Sen. Gary Peters, D-Bloomfield Township, called the order an "important and necessary" step to secure supply chains that support Michigan's auto industry and others.

China is both a major competitor and supplier for the U.S. auto industry, which is racing with automakers in Europe and Asia to develop and deploy electric and autonomous vehicle technology.

Bipartisan members of Congress and experts have argued in recent years that the nation's dependence on China for products such as rare earth minerals is a strategic vulnerability that could be weaponized.

The order isn't "singling out any country," officials said. However, several of the supply chains do have direct connections with the Asian superpower. The reviews will include analyses of whether the U.S. is "excessively dependent on a competitor nation."

While overdependence on foreign sources will be a priority for review, "it's not about reshoring all supply chains to America," the officials said. "Resilient supply chains are not the same thing as all products being made in America by American workers, and that is not our intention here."

Other allied countries may be tapped to provide certain products that can't easily be found in the U.S., such as some rare earth minerals.

General Motors Co., Ford Motor Co. and Stellantis NV have all had to cut production because of the global semiconductor supply shortage. Research firm IHS Markit expects the current struggle with chips to hit bottom at the end of March, but the supply is expected to remain tight into the third quarter of the year.

GM CFO Paul Jacobson stressed Wednesday at the Wolfe Research Autos Conference that the impact of the chip shortage is short-term: "Over the last couple of weeks, as we talked about this being a volatile situation, we have actually seen the situation get better for us."

Jacobson added that the company is confident it will meet its guidance for the year.

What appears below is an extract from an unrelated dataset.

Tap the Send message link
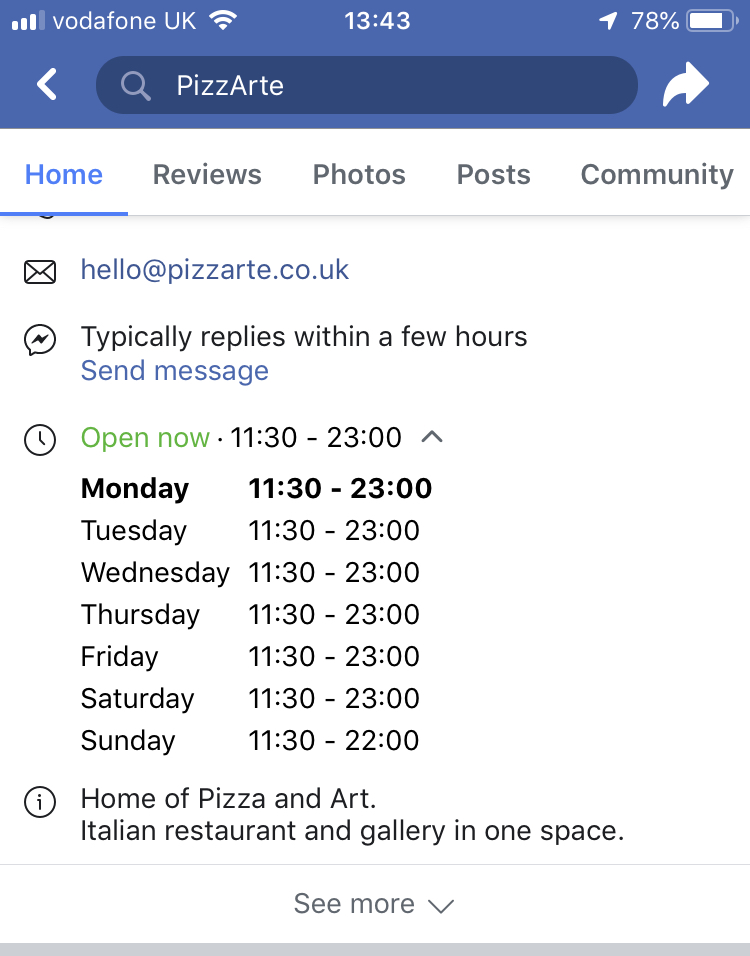The image size is (750, 956). tap(175, 371)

The automaker expects pretax profits to total $10 billion to $11 billion in 2021. "We feel confident that we're working through this issue and we'll be able to return to normal as soon as the back half of this year."

Meanwhile, Ford CEO Jim Farley on Wednesday called for domestic production of EV batteries.

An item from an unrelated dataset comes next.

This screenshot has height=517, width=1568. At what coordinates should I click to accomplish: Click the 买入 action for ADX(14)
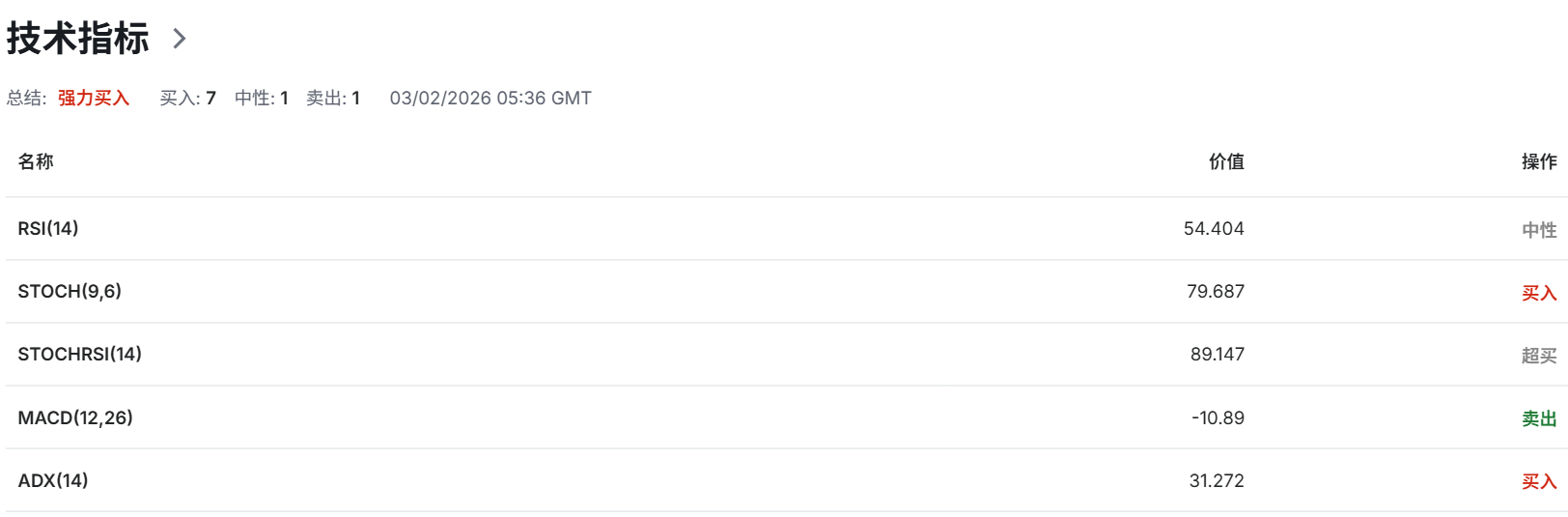(x=1539, y=481)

“We need to bring battery production to the U.S.,” he said at the same conference. “We can’t go through what we’re doing with chips right now in Taiwan. It’s just too important. And this is a huge, multi-solution opportunity.”

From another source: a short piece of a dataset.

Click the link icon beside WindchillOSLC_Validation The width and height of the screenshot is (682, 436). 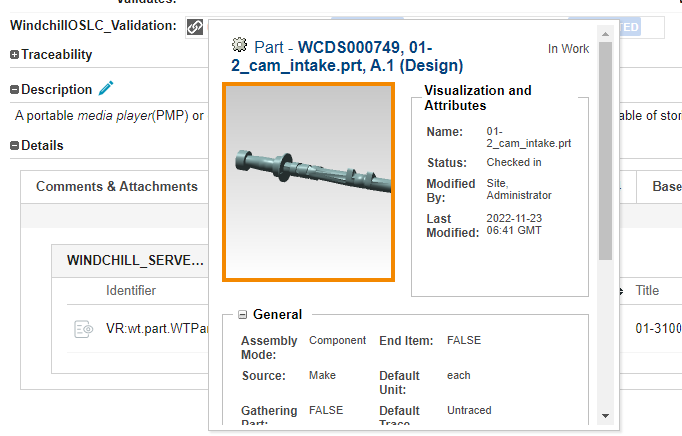pos(195,27)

Ford recently found itself in the crosshairs of an intellectual property dispute between EV battery giants LG Energy Solution Co. and SK Innovation Co. that could threaten the automaker’s battery supply for its planned electric version of the F-150. Ford executives have previously hinted that the automaker might opt to build its own electric battery cells in the future.

The White House has been discussing potential solutions to the semiconductor chip shortage with automakers and suppliers and has reached out to officials in Taiwan, which is home to the world's largest chip producer.

The supply chain order is unlikely to solve the global chip shortage within the next 100 days, but the officials said it offers lessons for "longer-term solutions." In the meantime, the administration is "actively engaging" with the industry to ensure U.S. automakers get a portion of chips produced globally.

While the officials hope that the executive order will serve as a "mobilizing force" to prompt long-term changes to strengthen the supply chain, the executive branch is limited in how much it can do to implement long-term policy and funding for changes. The administration plans to use government purchases and may consider tariffs or incentives to push changes. 

The order follows another executive order late last month aimed at strengthening the existing Buy American law, which requires prioritizing U.S. companies in government purchases with some exceptions. 

Kalea Hall and Jordyn Grzelewski contributed.